*Your assignment*.
Each line of the records below that holds "radio" should be returned.

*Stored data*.
——————————

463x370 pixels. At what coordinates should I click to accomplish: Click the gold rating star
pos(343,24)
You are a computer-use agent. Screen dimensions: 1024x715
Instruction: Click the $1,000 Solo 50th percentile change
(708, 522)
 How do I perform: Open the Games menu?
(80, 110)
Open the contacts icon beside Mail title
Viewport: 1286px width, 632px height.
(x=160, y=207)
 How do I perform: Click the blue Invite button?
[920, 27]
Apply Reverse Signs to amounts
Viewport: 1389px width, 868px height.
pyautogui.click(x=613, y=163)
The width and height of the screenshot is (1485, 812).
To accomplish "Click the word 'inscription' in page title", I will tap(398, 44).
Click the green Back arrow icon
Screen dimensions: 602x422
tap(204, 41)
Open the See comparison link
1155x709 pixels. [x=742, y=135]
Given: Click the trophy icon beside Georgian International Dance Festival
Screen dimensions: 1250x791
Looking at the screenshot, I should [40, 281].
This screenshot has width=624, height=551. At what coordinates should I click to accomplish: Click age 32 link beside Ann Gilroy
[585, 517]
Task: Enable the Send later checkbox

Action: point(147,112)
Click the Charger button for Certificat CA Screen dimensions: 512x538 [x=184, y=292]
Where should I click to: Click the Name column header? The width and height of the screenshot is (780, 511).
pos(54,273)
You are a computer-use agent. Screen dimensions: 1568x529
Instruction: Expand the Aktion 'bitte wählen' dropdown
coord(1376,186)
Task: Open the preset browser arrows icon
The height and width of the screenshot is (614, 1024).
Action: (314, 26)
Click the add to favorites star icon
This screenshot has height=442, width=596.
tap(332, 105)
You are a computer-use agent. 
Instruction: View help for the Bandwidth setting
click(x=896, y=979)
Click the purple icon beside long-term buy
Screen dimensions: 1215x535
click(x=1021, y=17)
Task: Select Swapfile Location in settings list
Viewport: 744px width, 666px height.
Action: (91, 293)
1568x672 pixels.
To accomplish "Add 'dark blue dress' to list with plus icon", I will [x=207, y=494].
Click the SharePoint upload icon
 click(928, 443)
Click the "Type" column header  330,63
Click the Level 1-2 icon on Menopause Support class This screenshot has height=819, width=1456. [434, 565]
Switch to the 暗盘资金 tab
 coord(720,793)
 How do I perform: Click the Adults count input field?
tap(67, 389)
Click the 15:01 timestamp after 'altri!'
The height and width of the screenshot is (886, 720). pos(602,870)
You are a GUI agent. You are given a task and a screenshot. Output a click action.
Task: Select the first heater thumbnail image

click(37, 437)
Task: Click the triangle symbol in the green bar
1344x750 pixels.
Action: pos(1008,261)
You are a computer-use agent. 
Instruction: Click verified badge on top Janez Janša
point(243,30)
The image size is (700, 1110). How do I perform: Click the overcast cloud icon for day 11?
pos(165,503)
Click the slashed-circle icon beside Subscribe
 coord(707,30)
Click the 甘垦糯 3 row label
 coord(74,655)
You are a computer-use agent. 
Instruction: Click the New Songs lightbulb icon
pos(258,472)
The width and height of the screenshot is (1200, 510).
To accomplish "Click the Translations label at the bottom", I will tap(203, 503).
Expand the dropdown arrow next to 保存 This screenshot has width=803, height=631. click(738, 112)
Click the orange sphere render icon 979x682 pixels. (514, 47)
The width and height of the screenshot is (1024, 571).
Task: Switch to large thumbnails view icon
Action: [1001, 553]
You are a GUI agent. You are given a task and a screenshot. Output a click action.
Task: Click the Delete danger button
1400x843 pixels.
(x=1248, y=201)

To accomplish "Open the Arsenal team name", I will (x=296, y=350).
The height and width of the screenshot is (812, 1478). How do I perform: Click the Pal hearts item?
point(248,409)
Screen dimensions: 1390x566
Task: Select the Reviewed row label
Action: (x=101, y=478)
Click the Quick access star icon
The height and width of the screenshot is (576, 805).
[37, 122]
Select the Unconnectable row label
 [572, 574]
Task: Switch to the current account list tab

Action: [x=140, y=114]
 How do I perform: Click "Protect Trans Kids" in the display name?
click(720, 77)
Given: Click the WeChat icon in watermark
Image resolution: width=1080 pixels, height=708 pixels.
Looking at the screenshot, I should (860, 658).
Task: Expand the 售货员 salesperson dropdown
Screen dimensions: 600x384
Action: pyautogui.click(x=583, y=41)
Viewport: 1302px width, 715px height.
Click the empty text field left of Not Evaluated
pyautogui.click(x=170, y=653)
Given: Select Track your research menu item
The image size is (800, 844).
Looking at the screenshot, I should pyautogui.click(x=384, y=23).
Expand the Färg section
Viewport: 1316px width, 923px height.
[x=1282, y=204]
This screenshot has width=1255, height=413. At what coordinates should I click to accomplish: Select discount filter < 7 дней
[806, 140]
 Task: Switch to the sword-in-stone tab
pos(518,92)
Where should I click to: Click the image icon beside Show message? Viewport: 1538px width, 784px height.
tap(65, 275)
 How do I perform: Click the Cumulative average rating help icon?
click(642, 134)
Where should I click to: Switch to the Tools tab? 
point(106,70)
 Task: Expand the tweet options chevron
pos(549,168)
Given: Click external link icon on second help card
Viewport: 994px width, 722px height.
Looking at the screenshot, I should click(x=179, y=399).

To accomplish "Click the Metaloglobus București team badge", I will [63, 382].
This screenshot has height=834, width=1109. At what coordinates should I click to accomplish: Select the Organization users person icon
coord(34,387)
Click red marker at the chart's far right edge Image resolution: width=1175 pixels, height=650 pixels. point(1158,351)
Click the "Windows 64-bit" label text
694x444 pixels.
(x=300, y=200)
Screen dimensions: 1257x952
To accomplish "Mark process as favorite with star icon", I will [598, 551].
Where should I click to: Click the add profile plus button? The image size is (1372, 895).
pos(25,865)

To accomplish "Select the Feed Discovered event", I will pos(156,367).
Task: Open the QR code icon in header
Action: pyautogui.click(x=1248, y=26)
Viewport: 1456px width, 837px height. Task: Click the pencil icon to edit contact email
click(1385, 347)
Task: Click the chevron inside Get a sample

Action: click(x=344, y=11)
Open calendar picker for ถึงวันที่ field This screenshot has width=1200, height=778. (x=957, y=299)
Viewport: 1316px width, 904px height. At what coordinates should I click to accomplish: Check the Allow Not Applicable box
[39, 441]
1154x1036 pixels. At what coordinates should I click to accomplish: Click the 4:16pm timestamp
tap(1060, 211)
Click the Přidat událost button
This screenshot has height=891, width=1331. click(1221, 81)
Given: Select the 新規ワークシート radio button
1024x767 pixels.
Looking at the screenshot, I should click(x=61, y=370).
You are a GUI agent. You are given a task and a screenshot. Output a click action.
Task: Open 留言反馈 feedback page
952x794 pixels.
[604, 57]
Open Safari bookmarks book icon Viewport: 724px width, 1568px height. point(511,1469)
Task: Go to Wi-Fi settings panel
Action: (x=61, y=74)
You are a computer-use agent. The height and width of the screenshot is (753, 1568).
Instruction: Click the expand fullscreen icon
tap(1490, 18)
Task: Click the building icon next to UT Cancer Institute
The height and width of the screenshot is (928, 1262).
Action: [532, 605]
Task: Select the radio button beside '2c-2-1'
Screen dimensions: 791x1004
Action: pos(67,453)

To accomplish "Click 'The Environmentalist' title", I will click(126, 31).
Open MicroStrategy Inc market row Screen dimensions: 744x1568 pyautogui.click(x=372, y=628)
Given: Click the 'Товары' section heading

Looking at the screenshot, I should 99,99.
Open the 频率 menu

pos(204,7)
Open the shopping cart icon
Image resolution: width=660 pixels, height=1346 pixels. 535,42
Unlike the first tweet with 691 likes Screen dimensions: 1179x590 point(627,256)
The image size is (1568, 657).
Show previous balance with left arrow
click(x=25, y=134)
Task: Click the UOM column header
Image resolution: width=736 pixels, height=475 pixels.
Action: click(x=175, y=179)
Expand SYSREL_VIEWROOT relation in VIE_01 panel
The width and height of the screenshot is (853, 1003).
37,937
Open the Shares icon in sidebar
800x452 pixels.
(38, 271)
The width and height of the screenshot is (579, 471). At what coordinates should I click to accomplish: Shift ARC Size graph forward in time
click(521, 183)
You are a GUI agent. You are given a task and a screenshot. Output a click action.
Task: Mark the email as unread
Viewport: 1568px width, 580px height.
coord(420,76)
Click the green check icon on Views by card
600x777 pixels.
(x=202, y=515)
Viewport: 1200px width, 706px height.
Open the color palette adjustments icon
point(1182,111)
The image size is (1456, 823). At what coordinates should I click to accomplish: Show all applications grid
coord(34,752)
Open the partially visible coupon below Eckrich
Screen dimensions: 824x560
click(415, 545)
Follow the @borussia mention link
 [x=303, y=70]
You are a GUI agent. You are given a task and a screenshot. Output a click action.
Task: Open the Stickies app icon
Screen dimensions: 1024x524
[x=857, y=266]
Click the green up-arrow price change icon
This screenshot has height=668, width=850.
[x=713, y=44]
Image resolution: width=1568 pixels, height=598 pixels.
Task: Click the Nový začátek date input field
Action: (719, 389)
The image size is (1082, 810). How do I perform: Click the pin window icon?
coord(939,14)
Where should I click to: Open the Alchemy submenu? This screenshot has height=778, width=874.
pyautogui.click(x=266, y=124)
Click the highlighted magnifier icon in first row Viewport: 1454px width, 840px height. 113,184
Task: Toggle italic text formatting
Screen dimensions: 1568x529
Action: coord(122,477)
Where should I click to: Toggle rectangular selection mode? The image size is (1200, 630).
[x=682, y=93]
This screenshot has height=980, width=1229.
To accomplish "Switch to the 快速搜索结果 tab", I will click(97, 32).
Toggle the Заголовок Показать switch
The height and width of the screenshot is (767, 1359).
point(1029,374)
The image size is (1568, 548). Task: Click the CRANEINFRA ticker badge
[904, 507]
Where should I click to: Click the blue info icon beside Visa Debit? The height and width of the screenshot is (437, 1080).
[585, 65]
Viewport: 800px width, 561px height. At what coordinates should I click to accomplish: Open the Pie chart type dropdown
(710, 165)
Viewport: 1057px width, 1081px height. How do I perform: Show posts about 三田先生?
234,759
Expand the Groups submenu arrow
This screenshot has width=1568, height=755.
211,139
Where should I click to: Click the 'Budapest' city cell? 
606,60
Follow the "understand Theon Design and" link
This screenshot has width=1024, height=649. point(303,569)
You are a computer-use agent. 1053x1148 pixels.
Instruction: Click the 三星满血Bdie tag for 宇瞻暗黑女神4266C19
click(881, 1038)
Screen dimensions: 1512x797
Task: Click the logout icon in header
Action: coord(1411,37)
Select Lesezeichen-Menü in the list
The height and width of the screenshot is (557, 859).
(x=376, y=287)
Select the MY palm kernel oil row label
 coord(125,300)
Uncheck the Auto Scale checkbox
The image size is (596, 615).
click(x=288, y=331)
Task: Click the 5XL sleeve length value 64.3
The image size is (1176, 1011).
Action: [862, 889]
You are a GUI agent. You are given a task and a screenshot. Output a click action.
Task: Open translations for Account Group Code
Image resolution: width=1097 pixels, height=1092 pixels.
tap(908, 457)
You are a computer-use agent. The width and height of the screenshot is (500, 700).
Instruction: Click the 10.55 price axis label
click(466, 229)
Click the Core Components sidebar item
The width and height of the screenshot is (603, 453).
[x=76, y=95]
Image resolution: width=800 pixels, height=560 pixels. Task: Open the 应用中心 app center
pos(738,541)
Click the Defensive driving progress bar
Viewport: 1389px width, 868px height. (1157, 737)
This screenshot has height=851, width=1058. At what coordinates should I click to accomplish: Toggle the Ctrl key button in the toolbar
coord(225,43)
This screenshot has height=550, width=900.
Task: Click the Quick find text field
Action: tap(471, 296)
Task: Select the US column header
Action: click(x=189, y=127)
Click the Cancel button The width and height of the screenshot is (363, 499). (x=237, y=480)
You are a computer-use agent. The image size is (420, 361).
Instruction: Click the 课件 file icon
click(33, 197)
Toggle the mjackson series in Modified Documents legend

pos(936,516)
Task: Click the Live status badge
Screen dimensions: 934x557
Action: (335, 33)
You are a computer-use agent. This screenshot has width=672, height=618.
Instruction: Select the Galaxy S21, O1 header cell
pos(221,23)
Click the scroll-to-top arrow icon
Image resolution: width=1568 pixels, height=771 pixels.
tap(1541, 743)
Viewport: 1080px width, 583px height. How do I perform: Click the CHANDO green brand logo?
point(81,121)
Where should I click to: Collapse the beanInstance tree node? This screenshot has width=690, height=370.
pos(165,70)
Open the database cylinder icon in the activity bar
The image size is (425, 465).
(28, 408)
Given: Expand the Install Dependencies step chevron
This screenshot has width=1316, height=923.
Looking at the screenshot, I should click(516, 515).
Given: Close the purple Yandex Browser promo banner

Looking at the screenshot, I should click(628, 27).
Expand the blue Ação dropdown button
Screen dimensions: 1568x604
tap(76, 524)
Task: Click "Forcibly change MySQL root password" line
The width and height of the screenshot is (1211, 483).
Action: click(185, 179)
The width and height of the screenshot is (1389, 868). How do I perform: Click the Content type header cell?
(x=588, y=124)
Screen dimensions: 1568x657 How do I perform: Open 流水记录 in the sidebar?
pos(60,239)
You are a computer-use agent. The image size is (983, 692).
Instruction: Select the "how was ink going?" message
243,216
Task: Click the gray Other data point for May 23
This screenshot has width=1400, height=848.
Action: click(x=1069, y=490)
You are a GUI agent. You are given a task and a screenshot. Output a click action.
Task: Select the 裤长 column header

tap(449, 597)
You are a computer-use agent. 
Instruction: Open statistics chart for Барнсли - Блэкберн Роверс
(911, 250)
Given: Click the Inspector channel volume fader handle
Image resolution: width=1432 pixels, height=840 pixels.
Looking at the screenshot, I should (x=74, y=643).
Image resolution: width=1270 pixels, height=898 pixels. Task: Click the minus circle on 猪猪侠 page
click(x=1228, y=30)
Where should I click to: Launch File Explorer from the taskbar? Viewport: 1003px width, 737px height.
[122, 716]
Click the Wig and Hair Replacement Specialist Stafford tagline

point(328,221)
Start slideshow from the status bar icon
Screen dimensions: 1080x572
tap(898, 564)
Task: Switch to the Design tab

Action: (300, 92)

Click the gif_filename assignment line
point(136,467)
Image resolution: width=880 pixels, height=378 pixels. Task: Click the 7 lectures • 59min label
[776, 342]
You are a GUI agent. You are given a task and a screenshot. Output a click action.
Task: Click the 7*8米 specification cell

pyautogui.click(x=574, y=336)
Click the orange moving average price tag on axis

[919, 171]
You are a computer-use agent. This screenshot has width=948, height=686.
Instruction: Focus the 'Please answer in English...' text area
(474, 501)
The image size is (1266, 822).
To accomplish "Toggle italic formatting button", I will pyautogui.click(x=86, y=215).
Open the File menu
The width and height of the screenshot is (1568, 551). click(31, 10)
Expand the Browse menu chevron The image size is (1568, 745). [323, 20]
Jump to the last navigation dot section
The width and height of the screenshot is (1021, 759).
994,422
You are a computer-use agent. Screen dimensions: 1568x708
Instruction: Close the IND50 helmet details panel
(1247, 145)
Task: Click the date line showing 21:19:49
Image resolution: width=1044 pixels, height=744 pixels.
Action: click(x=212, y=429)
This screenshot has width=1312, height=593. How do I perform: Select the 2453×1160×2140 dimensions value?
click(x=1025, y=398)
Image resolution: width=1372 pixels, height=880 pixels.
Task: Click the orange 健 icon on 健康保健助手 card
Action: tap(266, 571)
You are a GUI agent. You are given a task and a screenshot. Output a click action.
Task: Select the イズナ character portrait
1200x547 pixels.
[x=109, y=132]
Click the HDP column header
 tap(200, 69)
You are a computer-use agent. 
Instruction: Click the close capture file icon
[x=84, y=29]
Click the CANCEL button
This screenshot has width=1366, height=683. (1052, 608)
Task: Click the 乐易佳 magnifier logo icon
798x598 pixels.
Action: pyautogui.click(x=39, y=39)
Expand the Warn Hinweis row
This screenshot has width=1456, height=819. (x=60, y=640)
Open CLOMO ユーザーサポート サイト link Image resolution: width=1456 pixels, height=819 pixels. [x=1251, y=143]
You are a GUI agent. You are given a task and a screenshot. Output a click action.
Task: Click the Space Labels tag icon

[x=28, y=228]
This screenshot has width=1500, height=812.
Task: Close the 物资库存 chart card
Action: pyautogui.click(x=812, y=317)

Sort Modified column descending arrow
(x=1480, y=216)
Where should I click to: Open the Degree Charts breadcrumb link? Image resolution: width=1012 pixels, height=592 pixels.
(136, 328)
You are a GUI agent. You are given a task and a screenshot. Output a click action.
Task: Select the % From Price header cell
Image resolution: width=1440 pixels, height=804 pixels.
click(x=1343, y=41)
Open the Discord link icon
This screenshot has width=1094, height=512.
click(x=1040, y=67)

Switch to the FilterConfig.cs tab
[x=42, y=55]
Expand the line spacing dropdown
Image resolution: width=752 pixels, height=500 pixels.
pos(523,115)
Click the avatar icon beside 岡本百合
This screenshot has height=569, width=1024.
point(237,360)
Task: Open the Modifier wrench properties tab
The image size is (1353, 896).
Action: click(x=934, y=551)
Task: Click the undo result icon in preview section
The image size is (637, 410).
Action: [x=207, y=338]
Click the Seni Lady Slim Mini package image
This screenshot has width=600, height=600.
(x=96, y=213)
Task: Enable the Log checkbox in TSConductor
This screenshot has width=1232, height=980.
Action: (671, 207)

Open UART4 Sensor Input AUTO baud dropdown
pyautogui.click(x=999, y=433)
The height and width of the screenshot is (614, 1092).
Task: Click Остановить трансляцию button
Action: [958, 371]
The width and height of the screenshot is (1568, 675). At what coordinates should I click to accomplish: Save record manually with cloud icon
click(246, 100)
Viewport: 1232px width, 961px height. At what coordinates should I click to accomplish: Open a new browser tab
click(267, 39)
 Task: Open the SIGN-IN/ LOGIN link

——————————

*Output for this exercise*.
Given: Select the 新規ワークシート radio button
Task: Select the radio button beside '2c-2-1'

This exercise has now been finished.